Sunday, December 25, 2011

Can You Have the Perfect Team?


Following on from the 18th December, I found a great article by Saj-Nicole Joni and Damon Beyer (2009) where they remind us that “when Doug Conant left his job as president of Nabisco to take on the CEO role at Campbell Soup in 2001, he stepped into the wrong fight. Campbell was one of the world’s poorest performing food companies, and its managers were consumed by infighting over who was to blame. Conant understood that his immediate priority was to manage internal and external tensions the company was facing, while fundamentally rebuilding employee morale. In his first 90 days he set out to create what he called a tapestry of expectations, so everyone in the organisation could know where the company was going,” (p.54).
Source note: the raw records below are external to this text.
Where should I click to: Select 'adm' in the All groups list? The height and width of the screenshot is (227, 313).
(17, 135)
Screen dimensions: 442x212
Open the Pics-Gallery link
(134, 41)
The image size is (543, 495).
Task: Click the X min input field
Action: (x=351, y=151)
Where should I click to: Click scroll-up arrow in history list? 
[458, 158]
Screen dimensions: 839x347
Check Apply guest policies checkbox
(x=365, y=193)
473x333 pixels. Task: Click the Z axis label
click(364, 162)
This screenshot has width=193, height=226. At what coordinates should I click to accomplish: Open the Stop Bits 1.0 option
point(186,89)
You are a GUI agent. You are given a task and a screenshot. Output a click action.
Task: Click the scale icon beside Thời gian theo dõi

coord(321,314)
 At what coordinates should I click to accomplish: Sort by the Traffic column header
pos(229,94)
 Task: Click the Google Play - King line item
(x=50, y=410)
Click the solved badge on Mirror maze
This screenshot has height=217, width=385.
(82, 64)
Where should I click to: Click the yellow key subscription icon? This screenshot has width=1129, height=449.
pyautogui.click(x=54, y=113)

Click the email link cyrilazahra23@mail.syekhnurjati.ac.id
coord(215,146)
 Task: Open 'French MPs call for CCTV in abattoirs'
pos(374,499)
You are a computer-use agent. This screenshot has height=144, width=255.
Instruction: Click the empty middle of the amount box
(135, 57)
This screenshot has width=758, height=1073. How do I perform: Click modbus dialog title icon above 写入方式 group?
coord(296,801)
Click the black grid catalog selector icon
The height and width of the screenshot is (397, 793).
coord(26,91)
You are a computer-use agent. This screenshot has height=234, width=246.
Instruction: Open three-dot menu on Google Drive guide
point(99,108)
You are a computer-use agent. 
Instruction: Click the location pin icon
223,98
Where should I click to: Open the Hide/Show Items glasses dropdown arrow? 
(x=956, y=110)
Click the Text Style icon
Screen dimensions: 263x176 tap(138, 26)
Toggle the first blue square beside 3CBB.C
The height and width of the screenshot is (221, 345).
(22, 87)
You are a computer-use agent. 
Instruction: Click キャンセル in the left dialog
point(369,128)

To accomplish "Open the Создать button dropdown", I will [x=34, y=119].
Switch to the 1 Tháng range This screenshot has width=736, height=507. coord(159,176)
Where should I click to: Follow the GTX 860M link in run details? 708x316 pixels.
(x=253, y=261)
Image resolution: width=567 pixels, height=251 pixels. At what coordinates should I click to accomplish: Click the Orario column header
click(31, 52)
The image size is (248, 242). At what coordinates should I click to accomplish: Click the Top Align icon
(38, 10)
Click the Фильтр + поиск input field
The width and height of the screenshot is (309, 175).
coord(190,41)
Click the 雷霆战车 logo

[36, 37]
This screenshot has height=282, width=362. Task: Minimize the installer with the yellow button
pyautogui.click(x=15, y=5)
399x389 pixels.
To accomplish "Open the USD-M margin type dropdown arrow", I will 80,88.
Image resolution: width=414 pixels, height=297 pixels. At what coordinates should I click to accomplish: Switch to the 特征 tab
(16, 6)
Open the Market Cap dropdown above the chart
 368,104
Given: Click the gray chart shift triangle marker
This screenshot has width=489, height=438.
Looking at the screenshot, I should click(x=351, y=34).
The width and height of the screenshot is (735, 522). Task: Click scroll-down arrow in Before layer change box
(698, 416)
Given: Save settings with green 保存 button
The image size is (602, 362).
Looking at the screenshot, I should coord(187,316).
Interestingly, in an interview with Dianu Coutu, J. Richard Hackman the Edgar Pierce Professor of Social and Organisational Psychology at Harvard University mentions that “most of the time research shows that team members don’t even agree on what the team is supposed to be doing. If the leader isn’t disciplined about managing who is on the team and how it is set up, the odds are slim that the team will do a good job,” (p.100).

Hackman gives leaders five tips for how to build a team;

1) Teams must be real. People have to know who is on the team and who is not. It’s the leader’s job to make that clear.

2) Teams need a compelling direction. Members need to know and agree on what they’re supposed to be doing together. Unless a leader articulates a clear direction, there is a real risk that different members will pursue different agendas.

3) Teams need enabling structures. Teams that have poorly designed tasks, the wrong number or mix of members or fuzzy and unenforced norms of conduct invariably get into trouble.

4) Teams need a supportive organisation. The organisation context – including the reward system, the human resource system and the information system – must facilitate teamwork.

5) Teams need expert coaching. Most executive coaches focus on individual performance, which does not significantly improve teamwork. Teams need coaching as a group in team processes – especially at the beginning, midpoint and end of a team project.

Part of the problem with team performance is, as I’ve mentioned before, organisations seem to focus on individual performance much more than ‘team’ performance. Individuals are formally appraised, yet few teams get the same formal appraisal. Training and development programmes are developed around individual needs, yet rarely developed around ‘team’ needs. So until teams are appraised and developed as an entity, then one is unlikely to see optimal team performance – which implies suboptimal team decisions.

Richard Hackman highlights that ”the challenge for a leader is to find a balance between individual autonomy and collective action. Either extreme is bad, though we are generally more aware of the downside of individualism in organisations, and we forget that teams can be just as destructive by being so strong and controlling that individual voices and contributions and learning are lost. Where, for example, being a team player can be valued so strongly that individuals self-censor their contributions for fear of disrupting the team harmony” (p.105).

The ‘perfect’ team should be assessed by its output rather than how harmoniously it works together. A team should be looking for constructive input and to be challenged, so that it can consistently come up with the optimum solutions for the organisation. That will mean on occasion there will be strong disagreement about the way forward, not because a group or individual is wrong, but simply that there is often more than one business approach that will give the sought after outcome.

As Joni and Beyer state “it’s time to stop candy-coating what’s taught to executives and their direct reports. It’s time to stop pretending that conflict-free teamwork is the be-all and end-all of organisational life. It’s time to own up to the truth that the right balance of alignment and competition is what pushes individuals and groups to do their best. Let’s be clear; alignment is important, but the purpose of alignment is not harmonious agreement. It is to sustain an organisation’s ability to fight for what really matters, and to pull everyone together again once the fight is over,” (p.50).

References

Coutu, D and Beschloss, M. (2009). Why Teams DON’T Work. Harvard Business Review, Vol. 87, Issue 5, p.98-105.

Joni, S.A. and Beyer, D. (2009). How to Pick a Good Fight. Harvard Business Review, Vol. 87, Issue 12, p.48-57.